Pipoquinhas que
ensinam adultos
20/07/2015 - 15:31
- Text:
- Images:
- Images Editor:
Na escola, os pequenos Duda, de oito anos, e Mau, de dez, dialogam com a professora:“Tia, eu fui o campeão na dança da cadeira, sabia?”, revela um deles. “Nossa! Faz tanto tempo que não brinco de dança da cadeira”, comenta a professora, ao que é aconselhada pelo outro. “Tem que voltar a ser criança, tia. Ser adulto o tempo todo é chato!” Em outra conversa, Lu, de dez anos, chega contando para a professora “uma coisa terrível.” “Sabia que o mercado é preconceituoso?” “Como assim preconceituoso?”, questiona a professora. “É! Tem uma parte que vende produtos de limpeza, coisas para casa, pra cozinha, e está escrito ‘Espaço Mulher!’” Outro comentário, de Da, três anos, explica: “Tia, pato é uma galinha que morde.”
Os relatos reais, de crianças entre três e dez anos, foram captados em escolas de ensino infantil da região de Campinas por meio da escuta sensível de quatro estudantes de pedagogia da Faculdade de Educação (FE) da Unicamp. Graduandas do último ano, Cristiane da Silva Antonio, Juliana Terra, Jéssica Caputti Moraes e Mariana Guimaraes resolveram compartilhar, nas redes sociais, as ‘falas’ tomadas do cotidiano escolar vivido por elas durante estágio realizado como parte das atividades de fim de graduação. A repercussão dos relatos das crianças foi tanta que as estudantes da Unicamp criaram uma página no Facebook, com 16 mil seguidores até o momento; e acabaram de lançar o Livro “Pipoquinhas – Papo de criança” (Pedro & João editores, 120 páginas, R$ 30,00 ), com as narrativas dos pequenos.
“Essas pequenas pipocas, que, de repente, pulam, têm algo de muito simples e que nos dizem muito. Por exemplo, a noção de dinheiro que alguns deles têm: eles são tão pequenos e já sabem que se você tem muito dinheiro é algo bom; se você, ao contrário, tem pouco dinheiro é ruim. Quer dizer: o mundo adulto já invadiu o mundo de uma criança tão pequena. Em outros relatos, as crianças relembram algo que os adultos perderam: a simplicidade, a inocência, a sabedoria...”, revela Cristiane da Silva Antonio.
“Ao escutar estas crianças, percebemos que suas falas são carregadas de um conhecimento e de uma vivência que não são valorizados no espaço escolar e na sociedade. E não adianta dizermos que vamos dar voz as crianças porque elas já falam. Precisamos ouvi-las”, complementa a estudante de pedagogia.

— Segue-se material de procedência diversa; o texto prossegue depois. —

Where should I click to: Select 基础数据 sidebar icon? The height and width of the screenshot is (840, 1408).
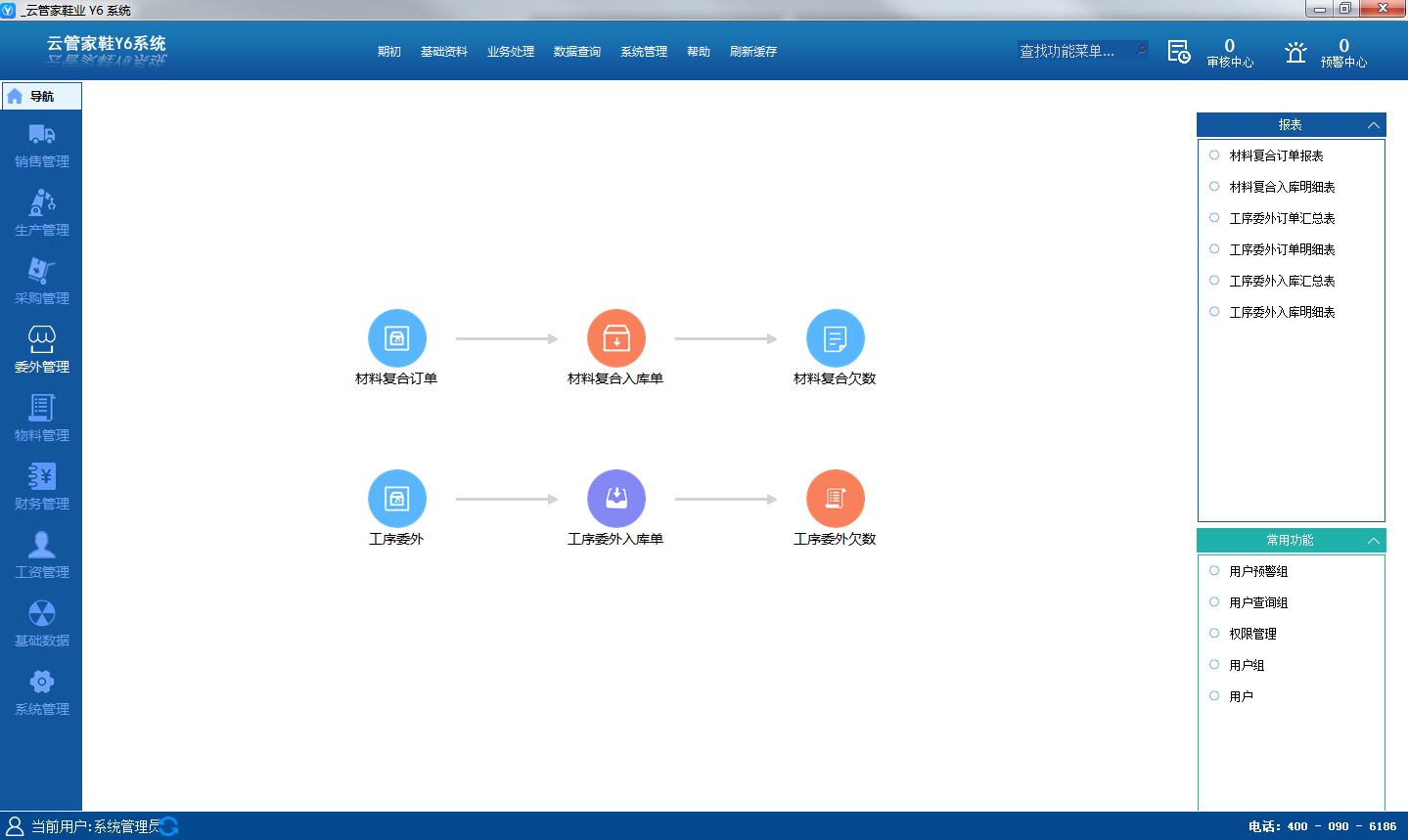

Para Juliana Terra, os relatos das crianças, que tornam a relação aluno-professor uma troca de saberes, permitem estabelecer novas ferramentas pedagógicas e outros contextos para a sala de aula. “O termo pipoca é um registro do Grupo de Estudos e Pesquisas em Educação Continuada (GEPEC), coordenado pelo professor Guilherme do Val Toledo Prado, que, inclusive, assina o prefácio do nosso livro. Os professores e participantes deste grupo usam o termo ‘pipoca pedagógica’ para relatar situações do cotidiano escolar narradas a outros colegas docentes”, acrescenta.
No prefácio, Guilherme do Val, escreve: “Esses ‘papos de criança’, como as autoras nomearam, ganham vida quando são tratados como acontecimentos que necessitam ser narrados, de professor para professor, com o intuito de revelar a potência da palavra infantil na voz de uma profissional que preocupa-se com a formação de seus estudantes a partir do olhar sensível para a relação educativa que pode estabelecer-se entre pessoas de diferentes gerações.”